In the previous page, we learned how the uniform price auction works: Generators submit supply offers; the RTO aggregates those supply offers to form a system supply curve or "dispatch curve;" and the market clears at the point where the dispatch curve intersects the (fixed) level of demand. Those generators with supply offers below the market clearing point are dispatched, while those with supply offers above the market clearing point are not dispatched.
In the absence of any transmission congestion, every generator clearing the market would get paid the SMP. This is why low cost generators, which we call "inframarginal suppliers," can be very profitable, and the marginal generator earns no profit under the uniform price auction.
When there is transmission congestion, however, things get more complicated because the transmission congestion segments the market. Some areas of the market are on one side of the constraint and some areas are on the other side of the constraint, and no further deliveries can take place between the two areas. If demand increases on one side of the constraint, a generator on that side of the constraint has to be dispatched to meet that demand. If demand increases on the other side of the constraint, a different generator on that side of the constraint has to be dispatched. These generators may have different costs and supply offers, and thus the marginal cost of meeting demand in one location is different from the marginal cost of meeting demand in another location. These location-specific costs are called Locational Marginal Prices.
The formal definition is that the Locational Marginal Price (LMP) at some node k in the network is the marginal cost to the RTO of delivering an additional unit of energy to node k. Relatedly, we sometimes define the "transmission price" or "congestion cost" between two nodes j and k in the network as the difference in LMPs between the two nodes.
The LMP forms the basis for payments to generators and payments by buyers in the PJM electricity market and other such markets in the US. Generators are paid the LMP at their node for electric energy produced, and buyers pay the LMP at their node for electric energy consumed. The RTO acts as the middleman for all purchases and sales, so it collects money from buyers and pays money to sellers.
If there is no transmission congestion in the network, then LMPs at all nodes are equal and will be equal to the System Marginal Price (SMP). This says that if no transmission lines are constrained, then the same marginal generator could be used to serve an additional unit of electric energy demand anywhere in the network.
LMPs can be highly variable across different parts of an RTO territory and can be very volatile depending on system conditions. The figure below shows a heat map of LMPs in the PJM system on a warm, but not terribly hot, summer day.
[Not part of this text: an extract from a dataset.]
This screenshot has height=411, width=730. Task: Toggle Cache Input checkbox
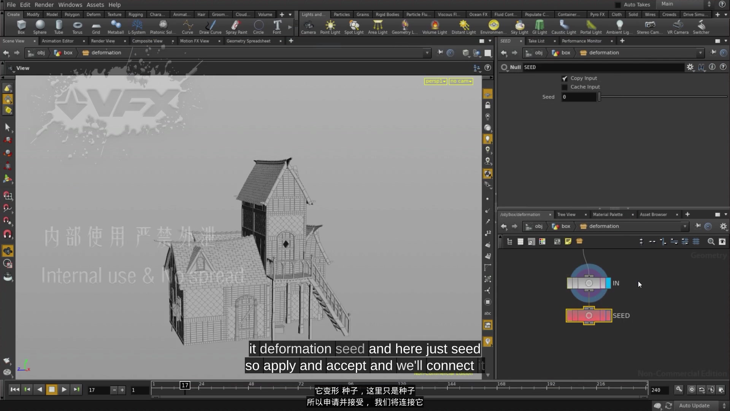pyautogui.click(x=565, y=86)
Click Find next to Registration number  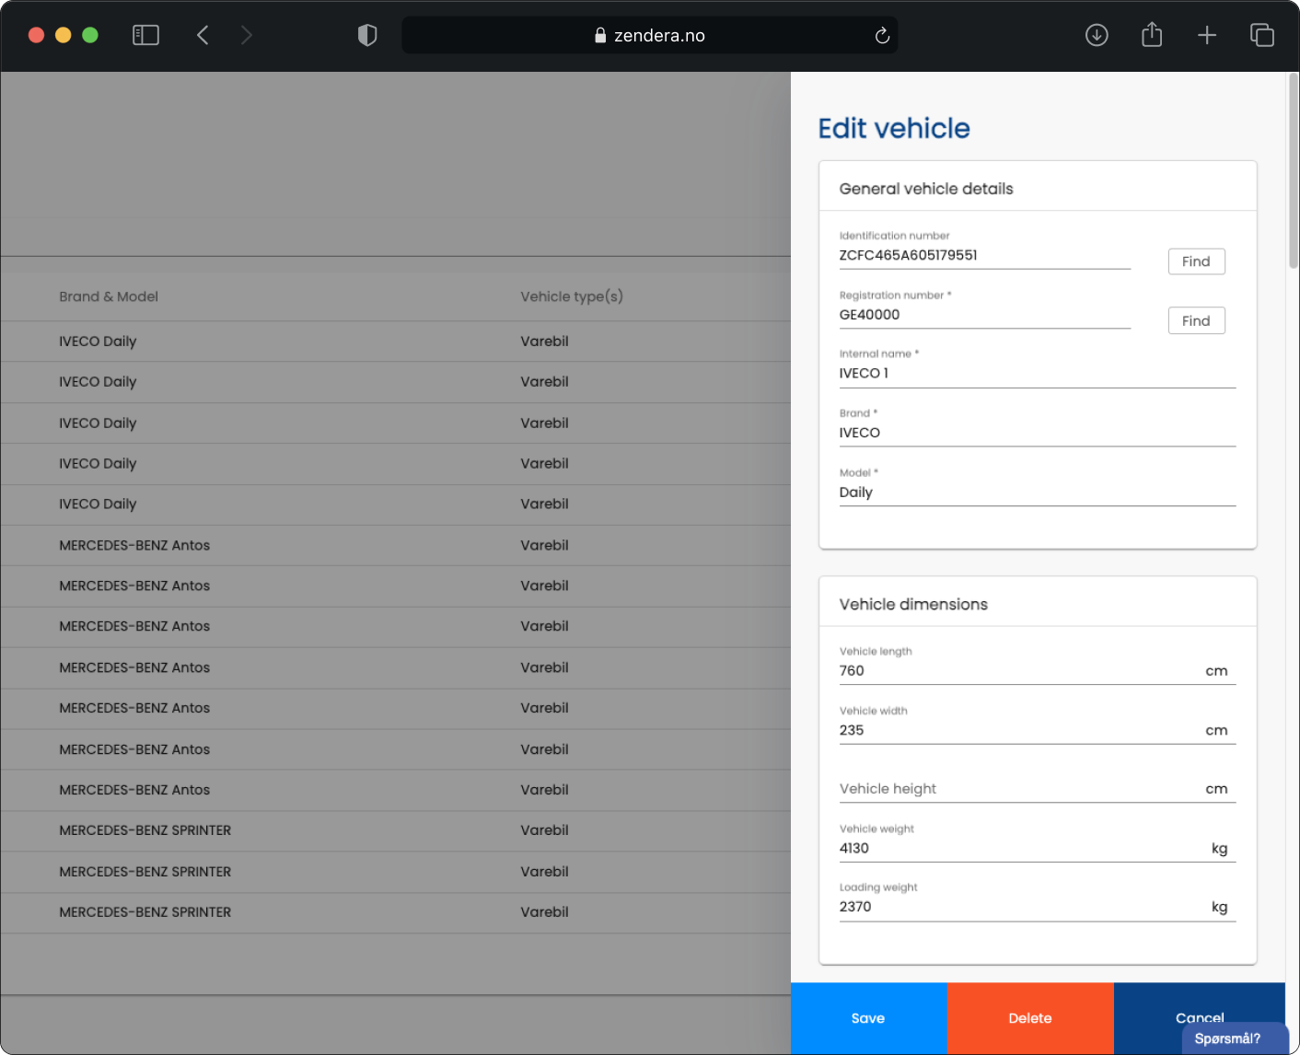pyautogui.click(x=1196, y=320)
The areas in blue (in the western part of the PJM territory) have very low LMPs, indicating that there is a lot of low-cost generation capacity in those regions to meet demand. The areas in yellow and red exhibit higher LMPs, while the area around Washington, DC has the highest LMPs (in white). Why does this happen? The answer is that there are transmission constraints in the PJM network that limit the amount of low-cost generation in places like Ohio that can be used to meet high electricity demand in places like Washington, DC. There is plenty of generation but not enough transmission to move the power around. So to meet electricity demand in Washington, DC, PJM must use higher-cost generators that are located closer to Washington, DC.
Note that electricity demand is highly variable over time. Consequently, in addition to the high variability over the space, LMPs can also be highly variable over time.